Rajd Doliną Dunajca Dystans FUN
-
DST
87.70km
-
Czas
04:12
-
VAVG
20.88km/h
-
VMAX
51.61km/h
-
Podjazdy
971m
-
Sprzęt RA2
-
Aktywność Jazda na rowerze
Na Rajd Doliną Dunajca planowałem się wybrać 2 lata temu, ale z powodu pandemii termin został przesunięty i nowy termin mi nie odpowiadał. Udało się dopiero w tym roku, z czego jestem bardzo zadowolony.

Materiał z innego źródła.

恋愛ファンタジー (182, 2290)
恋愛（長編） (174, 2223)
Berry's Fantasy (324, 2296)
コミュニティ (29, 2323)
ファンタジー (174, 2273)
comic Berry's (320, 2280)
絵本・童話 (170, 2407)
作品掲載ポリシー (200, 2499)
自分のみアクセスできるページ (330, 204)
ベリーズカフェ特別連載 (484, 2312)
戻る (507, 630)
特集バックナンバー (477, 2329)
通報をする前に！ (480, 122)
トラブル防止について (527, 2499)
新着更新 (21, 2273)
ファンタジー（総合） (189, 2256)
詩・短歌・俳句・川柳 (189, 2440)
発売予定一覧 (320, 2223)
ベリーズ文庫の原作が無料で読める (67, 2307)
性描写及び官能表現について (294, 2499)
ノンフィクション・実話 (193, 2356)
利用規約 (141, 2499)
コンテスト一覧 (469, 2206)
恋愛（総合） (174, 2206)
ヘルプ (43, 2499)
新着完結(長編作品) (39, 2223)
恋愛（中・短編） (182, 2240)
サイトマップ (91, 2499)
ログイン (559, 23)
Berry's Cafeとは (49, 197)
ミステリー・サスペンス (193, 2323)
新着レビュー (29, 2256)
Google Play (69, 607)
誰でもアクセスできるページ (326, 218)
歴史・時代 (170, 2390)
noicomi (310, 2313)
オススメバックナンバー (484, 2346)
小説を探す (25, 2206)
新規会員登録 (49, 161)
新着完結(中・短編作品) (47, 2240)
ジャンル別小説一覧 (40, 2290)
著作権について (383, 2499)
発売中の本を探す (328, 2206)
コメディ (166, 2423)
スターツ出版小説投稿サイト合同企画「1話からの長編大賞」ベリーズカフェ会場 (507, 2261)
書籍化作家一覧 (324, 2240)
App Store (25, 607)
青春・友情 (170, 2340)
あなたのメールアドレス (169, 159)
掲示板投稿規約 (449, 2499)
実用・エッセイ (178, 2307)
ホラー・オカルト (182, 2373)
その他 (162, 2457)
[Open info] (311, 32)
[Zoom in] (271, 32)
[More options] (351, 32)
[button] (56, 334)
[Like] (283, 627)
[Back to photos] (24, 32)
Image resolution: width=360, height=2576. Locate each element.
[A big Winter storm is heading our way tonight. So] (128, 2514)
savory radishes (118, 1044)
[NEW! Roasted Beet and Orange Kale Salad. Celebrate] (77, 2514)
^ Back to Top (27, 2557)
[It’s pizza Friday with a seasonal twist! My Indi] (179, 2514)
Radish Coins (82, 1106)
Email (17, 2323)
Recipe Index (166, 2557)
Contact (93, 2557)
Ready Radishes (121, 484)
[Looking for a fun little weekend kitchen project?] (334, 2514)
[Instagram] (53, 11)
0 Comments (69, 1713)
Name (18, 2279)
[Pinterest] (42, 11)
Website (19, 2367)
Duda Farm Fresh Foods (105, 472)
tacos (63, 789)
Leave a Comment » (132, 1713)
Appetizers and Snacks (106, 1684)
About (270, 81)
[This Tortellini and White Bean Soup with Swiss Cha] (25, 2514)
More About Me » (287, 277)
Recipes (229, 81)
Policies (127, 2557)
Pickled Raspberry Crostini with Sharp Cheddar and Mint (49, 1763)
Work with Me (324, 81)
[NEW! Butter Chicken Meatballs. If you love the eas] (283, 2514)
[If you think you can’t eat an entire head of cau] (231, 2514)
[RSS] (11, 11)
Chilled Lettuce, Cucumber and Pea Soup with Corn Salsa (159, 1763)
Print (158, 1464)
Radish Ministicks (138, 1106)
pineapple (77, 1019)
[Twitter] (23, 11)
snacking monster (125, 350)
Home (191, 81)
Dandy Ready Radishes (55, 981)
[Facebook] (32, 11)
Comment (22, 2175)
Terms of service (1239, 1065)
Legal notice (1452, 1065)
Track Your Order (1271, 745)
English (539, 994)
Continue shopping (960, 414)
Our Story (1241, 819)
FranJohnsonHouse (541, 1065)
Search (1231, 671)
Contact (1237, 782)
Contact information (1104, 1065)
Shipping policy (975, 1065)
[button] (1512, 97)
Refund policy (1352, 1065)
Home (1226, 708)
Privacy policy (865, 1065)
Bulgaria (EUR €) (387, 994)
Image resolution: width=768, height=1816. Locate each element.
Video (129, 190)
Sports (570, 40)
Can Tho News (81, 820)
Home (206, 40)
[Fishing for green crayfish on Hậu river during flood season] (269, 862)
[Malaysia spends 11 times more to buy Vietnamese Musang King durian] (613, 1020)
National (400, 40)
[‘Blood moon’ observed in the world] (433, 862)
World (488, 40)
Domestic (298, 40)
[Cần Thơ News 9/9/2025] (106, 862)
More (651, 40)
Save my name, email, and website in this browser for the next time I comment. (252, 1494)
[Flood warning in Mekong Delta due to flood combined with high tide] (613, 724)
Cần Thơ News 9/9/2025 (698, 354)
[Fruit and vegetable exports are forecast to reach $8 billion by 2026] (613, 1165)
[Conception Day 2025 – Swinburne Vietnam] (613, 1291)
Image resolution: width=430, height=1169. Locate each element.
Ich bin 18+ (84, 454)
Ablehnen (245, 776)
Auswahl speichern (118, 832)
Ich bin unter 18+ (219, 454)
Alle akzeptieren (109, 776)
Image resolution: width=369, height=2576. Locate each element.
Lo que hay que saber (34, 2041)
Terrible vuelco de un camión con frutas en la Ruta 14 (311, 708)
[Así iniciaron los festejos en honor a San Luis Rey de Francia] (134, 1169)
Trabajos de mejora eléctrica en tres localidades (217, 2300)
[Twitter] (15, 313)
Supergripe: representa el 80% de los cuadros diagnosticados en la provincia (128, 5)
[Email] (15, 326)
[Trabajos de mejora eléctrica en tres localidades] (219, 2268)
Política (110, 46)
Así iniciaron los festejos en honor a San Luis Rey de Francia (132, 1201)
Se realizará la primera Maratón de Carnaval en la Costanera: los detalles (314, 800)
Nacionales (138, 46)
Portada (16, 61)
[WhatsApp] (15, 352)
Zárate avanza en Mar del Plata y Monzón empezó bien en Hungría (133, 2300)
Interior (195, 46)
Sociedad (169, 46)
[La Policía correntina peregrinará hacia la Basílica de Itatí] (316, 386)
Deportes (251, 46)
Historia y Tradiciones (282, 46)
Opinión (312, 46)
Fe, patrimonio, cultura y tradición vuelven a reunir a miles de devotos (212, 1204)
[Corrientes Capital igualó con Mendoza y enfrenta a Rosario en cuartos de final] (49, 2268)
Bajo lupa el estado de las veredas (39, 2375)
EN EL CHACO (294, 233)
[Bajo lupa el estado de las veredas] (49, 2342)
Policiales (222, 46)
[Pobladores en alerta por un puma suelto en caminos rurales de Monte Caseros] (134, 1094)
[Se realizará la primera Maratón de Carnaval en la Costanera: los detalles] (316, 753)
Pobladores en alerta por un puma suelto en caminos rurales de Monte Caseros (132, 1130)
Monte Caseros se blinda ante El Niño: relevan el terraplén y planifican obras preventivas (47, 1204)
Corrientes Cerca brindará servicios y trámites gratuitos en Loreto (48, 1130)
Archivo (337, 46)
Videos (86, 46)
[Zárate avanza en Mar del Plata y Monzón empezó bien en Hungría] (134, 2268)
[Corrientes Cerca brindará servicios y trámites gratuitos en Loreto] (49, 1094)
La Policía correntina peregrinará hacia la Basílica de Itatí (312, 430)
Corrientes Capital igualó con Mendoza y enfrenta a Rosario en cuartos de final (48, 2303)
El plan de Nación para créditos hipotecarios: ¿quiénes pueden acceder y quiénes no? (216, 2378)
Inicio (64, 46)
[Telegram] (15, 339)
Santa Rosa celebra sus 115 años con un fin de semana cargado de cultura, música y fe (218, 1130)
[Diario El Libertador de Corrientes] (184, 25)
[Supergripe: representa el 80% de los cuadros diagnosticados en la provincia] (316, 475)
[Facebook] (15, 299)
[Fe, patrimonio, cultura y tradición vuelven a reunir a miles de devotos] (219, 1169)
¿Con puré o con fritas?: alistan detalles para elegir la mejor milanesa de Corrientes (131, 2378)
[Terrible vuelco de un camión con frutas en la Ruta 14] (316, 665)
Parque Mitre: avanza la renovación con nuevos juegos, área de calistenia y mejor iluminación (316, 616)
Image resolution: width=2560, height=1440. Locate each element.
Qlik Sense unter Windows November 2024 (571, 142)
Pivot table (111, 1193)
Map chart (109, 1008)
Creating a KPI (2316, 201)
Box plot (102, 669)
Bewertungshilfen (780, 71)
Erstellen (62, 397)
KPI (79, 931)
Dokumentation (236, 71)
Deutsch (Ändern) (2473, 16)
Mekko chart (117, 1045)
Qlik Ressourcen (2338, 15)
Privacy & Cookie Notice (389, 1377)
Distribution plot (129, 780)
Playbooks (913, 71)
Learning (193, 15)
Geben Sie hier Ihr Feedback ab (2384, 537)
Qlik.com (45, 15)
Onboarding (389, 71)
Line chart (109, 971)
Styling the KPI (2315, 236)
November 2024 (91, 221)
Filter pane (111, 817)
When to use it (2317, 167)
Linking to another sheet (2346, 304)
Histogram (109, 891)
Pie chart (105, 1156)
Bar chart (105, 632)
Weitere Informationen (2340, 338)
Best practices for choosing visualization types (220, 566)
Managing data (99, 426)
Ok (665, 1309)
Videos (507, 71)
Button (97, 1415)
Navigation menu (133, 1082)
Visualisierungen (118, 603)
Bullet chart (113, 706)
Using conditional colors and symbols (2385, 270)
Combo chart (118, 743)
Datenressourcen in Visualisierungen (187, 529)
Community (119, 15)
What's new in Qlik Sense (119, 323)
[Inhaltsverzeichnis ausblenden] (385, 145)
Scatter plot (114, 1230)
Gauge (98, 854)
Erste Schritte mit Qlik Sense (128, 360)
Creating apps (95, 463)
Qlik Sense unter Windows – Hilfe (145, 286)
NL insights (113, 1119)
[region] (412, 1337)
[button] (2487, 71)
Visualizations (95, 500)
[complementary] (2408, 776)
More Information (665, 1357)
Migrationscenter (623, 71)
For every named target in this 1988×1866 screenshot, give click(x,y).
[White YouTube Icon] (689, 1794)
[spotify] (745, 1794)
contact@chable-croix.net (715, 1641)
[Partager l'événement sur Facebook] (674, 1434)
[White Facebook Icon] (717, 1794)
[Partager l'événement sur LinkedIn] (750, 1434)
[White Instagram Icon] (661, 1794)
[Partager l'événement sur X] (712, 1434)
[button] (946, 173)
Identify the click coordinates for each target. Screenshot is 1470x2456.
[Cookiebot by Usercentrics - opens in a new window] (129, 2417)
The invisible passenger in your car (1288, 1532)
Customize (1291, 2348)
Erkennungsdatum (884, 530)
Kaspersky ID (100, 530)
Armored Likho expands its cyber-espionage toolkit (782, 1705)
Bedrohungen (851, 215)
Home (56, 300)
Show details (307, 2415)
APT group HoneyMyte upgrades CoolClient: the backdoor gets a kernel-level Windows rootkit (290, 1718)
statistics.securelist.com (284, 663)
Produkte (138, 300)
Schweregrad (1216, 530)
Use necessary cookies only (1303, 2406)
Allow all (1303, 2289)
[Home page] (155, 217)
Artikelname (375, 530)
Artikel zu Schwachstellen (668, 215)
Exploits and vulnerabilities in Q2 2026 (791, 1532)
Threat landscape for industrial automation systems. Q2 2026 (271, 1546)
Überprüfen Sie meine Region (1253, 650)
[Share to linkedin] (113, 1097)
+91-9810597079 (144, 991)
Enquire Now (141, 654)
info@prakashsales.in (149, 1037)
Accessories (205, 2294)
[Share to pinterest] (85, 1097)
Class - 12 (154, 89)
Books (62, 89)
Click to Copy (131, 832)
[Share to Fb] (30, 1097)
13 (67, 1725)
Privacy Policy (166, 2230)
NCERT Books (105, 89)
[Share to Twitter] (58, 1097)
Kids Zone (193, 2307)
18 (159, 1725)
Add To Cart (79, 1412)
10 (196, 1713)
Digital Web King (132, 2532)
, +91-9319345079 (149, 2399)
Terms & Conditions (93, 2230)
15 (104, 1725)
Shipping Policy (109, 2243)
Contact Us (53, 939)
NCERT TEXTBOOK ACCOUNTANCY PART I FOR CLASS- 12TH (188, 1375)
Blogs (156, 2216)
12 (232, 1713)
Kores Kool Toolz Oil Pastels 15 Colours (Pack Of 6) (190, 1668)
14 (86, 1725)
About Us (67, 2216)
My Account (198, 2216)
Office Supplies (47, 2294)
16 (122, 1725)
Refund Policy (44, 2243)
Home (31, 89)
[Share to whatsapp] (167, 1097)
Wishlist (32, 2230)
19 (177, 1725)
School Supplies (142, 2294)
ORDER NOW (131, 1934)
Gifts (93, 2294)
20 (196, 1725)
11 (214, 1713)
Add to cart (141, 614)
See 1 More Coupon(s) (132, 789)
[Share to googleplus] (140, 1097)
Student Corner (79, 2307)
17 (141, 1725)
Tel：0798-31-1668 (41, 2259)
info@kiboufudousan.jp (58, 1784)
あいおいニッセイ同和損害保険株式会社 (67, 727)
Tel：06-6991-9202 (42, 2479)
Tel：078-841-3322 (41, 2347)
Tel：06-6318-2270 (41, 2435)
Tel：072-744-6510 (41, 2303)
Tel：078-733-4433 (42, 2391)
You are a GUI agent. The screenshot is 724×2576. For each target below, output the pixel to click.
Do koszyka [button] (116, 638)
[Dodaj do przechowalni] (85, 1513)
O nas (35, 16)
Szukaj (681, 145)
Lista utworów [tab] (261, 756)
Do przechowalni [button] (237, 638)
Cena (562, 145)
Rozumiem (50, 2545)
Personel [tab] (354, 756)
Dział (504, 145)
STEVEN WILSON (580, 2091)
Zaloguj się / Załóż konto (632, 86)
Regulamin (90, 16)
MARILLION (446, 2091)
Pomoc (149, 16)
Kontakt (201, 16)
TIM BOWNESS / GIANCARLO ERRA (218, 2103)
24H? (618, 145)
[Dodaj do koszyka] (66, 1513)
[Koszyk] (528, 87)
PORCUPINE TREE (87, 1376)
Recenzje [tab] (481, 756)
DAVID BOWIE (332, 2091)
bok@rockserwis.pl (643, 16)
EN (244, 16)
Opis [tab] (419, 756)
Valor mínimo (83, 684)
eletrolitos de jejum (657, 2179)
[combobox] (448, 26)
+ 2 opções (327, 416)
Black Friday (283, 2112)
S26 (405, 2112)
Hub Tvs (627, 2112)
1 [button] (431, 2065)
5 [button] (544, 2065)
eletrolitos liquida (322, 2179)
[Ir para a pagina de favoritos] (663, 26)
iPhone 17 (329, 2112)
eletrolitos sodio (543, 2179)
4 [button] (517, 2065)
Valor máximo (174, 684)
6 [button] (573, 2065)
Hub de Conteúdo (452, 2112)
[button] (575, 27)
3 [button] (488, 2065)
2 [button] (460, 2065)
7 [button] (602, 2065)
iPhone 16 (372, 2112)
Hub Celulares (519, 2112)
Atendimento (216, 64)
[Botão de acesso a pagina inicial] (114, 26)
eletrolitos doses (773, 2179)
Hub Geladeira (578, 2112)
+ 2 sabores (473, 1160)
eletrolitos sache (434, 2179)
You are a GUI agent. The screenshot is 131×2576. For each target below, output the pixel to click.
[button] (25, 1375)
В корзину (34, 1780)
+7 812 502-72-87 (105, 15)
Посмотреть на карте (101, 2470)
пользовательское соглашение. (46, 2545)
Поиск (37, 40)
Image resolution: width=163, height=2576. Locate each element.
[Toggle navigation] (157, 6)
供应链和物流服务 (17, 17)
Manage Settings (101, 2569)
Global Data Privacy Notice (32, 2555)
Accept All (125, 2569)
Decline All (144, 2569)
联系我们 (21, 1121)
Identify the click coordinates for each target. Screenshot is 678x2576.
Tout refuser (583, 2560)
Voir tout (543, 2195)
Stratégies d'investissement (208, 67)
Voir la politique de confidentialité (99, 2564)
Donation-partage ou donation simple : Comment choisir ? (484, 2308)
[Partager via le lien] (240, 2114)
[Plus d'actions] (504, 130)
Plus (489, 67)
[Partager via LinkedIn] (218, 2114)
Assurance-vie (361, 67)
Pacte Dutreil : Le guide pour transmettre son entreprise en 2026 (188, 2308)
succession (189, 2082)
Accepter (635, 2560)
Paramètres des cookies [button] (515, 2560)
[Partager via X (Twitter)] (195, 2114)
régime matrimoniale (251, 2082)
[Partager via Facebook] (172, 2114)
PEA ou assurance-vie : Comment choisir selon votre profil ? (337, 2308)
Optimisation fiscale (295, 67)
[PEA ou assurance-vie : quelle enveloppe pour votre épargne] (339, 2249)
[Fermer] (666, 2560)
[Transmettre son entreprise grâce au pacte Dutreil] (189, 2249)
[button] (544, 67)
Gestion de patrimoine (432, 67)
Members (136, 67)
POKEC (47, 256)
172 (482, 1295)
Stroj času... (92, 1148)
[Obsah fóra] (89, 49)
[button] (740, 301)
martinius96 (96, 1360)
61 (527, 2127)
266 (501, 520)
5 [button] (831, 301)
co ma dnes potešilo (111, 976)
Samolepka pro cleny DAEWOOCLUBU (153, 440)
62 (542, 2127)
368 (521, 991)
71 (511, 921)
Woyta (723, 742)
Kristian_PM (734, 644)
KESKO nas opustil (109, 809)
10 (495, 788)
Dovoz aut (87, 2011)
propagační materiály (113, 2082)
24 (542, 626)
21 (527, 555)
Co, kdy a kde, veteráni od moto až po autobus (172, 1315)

Przed 10 wyjechałem ze swojej kwatery pod amfiteatr w Krościenku i o 10.23 wystartowałem z numerem 64 na plastronie wraz ze swoją grupą. Początkowo spokojnie w zasadzie po płaskim wzdłuż Dunajca do granicy ze Słowacją. Zaraz za granicą zaczął się lekki podjazd w stronę przełęczy Lesnickiej, który z każdą chwilą robił się coraz bardziej wymagający. W pewnym momencie znaki drogowe ostrzegały nawet przed 12% nachyleniem. Ale jak już się wdrapałem na przełęcz, to zaczął się piękny zjazd przez Wielki Lipnik do Czerwonego Klasztoru, gdzie mostem pieszo-rowerowym nad Dunajcem wróciliśmy na polską stronę do Sromowców Niżnych. Potem lekkimi podjazdami dotarłem do zamku w Niedzicy. Przed samym zamkiem na podjeździe pierwszy raz zaczęło padać. Na szczęście był to przelotny deszcz, który skończył się po kilku minutach i poza przesychającymi drogami nic nie przypominało o deszczu. Z Niedzicy szlakiem Velo Dunajec ruszyłem wzdłuż jeziora Czorsztyńskiego. Na tym odcinku był też jeden krótki, acz wymagający podjazd. "Czerwonym asfaltem" do Falsztyna. Od Falsztyna znowu w dół i wałami nad jeziorem przez Frydman do Dębna a następnie drogą do Harklowej. Po drodze wiele miejsc z pięknymi widokami na Gorce i Pieniny, choć gdyby pogoda była ciut lepsza to i widoki były by lepsze. W Harklowej zaczynał się drugi długi i trudny pojazd na przełęcz Knurowską, która była najwyższym punktem trasy. Niestety tak mniej więcej w połowie podjazdu zaczęło lekko padać, ale silny deszcz dopadł mnie na samej przełęczy. Odtąd, przez około 30 km, aż do mety w Krościenku towarzyszyły mi lejące się z nieba strugi deszczu. Na szczęście od Przełęczy do Tylmanowej było z górki a ostatnie 10 km do mety w Krościenku w miarę płasko, choć lekko pod górę. Po drodze był jeszcze popas w punkcie żywieniowym, gdzie można było zjeść owoce, batony oraz lokalne przysmaki np. sery owcze i oscypki z grilla. Na mecie zameldowałem się krótko po 15. Potem obiad i jeszcze trochę ponad 1 km do samochodu i dalej autem w deszczu do domu.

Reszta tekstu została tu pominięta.